◆ **TASK OBJECTIVE**
Include in the output the line containing "The width and height of the screenshot is (1120, 1083)." and each subsequent line of the records, through the end, transcribed exactly. Add nothing else.

◆ **RECORDS FOR THE EXERCISE**

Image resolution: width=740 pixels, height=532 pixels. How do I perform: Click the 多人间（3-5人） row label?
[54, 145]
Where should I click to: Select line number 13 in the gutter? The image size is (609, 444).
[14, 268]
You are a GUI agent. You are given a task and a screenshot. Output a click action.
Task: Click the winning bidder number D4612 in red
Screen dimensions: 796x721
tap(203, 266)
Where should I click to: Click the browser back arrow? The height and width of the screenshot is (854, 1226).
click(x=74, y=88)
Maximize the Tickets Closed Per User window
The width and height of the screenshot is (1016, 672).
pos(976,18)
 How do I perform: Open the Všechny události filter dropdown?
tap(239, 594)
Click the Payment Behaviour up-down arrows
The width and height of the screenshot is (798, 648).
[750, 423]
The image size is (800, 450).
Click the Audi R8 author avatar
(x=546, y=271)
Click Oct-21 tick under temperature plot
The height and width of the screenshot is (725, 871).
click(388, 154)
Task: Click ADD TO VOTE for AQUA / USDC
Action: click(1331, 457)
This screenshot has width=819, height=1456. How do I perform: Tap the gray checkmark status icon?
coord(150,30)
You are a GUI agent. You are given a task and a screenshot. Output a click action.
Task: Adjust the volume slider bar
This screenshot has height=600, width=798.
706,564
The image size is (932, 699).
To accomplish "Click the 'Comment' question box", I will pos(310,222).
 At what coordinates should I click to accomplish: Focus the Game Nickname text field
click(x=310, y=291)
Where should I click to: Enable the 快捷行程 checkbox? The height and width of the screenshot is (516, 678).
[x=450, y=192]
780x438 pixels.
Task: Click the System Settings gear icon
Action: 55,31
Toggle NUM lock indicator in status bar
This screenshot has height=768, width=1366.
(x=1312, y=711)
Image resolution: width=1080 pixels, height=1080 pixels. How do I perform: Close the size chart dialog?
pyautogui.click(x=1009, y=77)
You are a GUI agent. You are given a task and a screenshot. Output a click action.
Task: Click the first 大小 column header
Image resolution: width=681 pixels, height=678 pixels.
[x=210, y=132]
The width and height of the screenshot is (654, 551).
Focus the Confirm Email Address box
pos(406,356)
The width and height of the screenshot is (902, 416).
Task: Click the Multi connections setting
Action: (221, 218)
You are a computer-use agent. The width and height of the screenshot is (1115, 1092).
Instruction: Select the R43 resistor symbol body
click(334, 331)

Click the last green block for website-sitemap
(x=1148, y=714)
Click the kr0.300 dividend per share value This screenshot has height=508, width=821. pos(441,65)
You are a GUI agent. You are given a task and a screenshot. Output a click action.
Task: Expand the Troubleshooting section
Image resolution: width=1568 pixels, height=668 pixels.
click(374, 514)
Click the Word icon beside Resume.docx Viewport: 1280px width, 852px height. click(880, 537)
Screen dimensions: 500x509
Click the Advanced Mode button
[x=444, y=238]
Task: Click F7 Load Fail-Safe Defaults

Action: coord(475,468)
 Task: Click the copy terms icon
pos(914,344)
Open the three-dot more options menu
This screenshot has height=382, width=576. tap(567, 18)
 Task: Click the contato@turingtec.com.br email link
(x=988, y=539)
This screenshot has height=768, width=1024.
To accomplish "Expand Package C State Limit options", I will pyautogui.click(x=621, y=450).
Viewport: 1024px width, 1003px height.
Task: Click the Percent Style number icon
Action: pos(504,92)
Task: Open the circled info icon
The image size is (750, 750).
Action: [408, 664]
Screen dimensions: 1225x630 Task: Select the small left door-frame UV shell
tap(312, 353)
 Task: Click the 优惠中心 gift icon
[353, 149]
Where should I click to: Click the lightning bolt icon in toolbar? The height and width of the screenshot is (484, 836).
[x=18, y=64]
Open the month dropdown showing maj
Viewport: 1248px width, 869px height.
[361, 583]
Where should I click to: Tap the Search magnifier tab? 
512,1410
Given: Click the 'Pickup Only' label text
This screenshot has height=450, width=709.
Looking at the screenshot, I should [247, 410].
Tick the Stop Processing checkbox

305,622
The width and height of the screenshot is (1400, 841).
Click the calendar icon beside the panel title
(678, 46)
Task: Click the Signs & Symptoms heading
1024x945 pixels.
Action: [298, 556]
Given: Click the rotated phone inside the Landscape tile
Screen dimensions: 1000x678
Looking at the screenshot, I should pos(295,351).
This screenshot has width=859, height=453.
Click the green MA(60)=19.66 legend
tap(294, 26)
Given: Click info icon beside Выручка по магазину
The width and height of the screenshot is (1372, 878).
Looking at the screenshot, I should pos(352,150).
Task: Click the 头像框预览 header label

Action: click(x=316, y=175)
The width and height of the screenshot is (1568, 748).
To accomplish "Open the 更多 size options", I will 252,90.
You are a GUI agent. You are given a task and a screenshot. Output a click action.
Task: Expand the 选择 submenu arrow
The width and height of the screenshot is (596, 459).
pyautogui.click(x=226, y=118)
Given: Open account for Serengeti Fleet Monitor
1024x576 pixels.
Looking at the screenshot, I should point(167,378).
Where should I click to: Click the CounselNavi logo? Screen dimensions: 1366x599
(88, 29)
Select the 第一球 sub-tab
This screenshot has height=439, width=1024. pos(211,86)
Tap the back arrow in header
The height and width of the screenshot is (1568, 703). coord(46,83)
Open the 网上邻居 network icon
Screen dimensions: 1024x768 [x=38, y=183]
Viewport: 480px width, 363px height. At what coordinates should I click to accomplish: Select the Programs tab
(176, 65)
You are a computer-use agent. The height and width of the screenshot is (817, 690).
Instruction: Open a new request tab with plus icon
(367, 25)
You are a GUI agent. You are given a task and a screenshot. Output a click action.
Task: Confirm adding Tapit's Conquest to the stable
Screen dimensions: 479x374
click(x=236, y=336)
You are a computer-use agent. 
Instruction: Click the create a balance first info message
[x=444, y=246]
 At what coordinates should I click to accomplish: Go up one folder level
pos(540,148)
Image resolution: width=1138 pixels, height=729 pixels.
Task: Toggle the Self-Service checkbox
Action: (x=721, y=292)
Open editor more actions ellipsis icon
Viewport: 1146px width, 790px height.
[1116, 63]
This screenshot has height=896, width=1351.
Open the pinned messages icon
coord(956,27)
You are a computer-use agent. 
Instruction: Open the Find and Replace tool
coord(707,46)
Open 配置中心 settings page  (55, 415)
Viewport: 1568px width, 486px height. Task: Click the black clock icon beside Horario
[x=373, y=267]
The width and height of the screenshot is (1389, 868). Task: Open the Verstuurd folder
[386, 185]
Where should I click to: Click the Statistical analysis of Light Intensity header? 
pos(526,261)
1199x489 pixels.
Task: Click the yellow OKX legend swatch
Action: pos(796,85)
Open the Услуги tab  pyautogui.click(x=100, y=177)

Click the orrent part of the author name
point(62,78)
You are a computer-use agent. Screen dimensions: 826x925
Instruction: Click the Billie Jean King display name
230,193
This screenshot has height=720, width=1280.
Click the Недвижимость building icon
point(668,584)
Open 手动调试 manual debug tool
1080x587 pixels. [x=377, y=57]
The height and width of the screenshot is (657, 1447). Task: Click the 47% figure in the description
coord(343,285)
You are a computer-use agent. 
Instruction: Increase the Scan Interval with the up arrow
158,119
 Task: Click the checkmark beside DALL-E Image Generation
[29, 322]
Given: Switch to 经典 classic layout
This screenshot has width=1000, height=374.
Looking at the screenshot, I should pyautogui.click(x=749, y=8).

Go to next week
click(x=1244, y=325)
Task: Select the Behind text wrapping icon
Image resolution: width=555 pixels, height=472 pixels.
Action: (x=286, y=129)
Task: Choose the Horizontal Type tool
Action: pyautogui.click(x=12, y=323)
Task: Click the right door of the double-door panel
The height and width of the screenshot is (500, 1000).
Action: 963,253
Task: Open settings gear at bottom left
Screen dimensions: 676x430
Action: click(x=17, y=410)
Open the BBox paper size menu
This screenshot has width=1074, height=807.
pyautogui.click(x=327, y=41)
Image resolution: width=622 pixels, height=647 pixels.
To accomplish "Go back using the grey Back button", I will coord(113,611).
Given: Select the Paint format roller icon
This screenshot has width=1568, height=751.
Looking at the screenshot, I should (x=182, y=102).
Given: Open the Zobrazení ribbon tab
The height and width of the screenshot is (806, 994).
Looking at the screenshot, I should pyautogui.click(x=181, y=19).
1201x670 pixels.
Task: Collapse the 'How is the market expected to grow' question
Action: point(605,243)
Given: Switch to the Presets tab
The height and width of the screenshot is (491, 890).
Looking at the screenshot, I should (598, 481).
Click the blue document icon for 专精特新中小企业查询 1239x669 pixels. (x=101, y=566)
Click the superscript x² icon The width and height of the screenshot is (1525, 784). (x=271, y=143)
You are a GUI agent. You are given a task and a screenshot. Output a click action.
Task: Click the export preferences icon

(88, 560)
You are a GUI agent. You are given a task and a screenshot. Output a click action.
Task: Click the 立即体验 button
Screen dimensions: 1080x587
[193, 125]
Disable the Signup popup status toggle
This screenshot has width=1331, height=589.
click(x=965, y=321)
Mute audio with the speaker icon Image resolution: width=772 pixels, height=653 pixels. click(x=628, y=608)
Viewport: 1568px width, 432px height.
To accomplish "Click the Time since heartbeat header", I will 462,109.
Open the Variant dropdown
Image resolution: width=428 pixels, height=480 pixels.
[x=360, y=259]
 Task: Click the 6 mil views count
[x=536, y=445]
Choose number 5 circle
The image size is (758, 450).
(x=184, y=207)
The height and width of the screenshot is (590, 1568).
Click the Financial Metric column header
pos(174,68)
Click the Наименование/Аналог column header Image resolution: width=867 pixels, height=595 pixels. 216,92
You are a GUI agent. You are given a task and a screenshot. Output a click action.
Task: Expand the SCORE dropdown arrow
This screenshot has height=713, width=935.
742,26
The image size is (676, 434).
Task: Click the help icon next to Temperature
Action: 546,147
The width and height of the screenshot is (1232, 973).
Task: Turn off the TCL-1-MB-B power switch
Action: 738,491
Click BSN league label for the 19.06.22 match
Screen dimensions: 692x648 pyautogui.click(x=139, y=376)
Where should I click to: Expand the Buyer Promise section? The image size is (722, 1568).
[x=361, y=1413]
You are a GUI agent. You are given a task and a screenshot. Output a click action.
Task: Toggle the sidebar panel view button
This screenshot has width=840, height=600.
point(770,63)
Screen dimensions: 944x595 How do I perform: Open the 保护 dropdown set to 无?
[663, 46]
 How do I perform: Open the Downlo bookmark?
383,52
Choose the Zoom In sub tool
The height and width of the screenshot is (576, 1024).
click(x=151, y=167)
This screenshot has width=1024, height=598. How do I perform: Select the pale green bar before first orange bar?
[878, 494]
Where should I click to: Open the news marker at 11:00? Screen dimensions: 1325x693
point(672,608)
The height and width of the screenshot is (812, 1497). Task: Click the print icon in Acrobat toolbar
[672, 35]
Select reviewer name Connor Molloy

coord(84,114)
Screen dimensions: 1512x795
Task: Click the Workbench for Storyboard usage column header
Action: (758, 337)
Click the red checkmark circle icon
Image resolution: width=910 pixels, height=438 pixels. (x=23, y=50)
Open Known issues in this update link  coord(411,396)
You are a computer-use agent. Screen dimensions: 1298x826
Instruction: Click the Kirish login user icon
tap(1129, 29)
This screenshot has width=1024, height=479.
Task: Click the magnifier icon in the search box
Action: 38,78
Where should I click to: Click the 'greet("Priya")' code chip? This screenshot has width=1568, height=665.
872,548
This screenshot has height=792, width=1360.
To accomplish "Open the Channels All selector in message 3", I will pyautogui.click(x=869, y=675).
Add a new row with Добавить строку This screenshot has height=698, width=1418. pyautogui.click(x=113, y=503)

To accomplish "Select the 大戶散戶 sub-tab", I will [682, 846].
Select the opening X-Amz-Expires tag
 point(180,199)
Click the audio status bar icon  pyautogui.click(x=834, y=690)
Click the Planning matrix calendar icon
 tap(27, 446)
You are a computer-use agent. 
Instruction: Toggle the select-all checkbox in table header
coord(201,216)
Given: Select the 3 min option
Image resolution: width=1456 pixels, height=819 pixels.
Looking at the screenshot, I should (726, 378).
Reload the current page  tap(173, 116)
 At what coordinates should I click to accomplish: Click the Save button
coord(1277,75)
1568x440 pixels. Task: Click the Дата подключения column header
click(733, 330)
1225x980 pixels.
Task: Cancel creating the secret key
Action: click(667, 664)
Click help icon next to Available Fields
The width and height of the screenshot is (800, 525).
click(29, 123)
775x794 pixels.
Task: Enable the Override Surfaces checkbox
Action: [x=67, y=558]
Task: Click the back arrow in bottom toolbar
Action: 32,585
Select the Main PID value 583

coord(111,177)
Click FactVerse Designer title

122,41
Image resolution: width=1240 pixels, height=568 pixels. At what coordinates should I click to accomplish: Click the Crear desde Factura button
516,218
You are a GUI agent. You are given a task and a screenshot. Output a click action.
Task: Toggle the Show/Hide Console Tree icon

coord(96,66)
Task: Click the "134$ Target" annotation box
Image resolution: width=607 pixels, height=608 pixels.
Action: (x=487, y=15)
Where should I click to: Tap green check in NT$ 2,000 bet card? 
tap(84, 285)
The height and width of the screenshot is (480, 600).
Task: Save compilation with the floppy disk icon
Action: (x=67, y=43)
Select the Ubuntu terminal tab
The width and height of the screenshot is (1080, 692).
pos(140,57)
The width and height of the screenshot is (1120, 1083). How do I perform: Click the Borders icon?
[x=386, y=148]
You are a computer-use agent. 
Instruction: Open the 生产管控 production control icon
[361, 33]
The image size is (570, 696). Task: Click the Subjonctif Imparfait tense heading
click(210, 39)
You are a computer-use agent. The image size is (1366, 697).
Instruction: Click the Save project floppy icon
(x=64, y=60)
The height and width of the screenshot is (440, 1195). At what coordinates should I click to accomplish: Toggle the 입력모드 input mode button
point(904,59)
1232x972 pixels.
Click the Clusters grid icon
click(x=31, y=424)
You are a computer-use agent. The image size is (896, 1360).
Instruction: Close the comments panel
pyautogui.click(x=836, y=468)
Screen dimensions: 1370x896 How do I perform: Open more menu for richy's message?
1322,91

◆ **YOUR RESPONSE**
The width and height of the screenshot is (1120, 1083). How do I perform: Click the Borders icon?
[x=386, y=148]
You are a computer-use agent. 
Instruction: Open the 生产管控 production control icon
[361, 33]
The image size is (570, 696). Task: Click the Subjonctif Imparfait tense heading
click(210, 39)
You are a computer-use agent. The image size is (1366, 697).
Instruction: Click the Save project floppy icon
(x=64, y=60)
The height and width of the screenshot is (440, 1195). At what coordinates should I click to accomplish: Toggle the 입력모드 input mode button
point(904,59)
1232x972 pixels.
Click the Clusters grid icon
click(x=31, y=424)
You are a computer-use agent. The image size is (896, 1360).
Instruction: Close the comments panel
pyautogui.click(x=836, y=468)
Screen dimensions: 1370x896 How do I perform: Open more menu for richy's message?
1322,91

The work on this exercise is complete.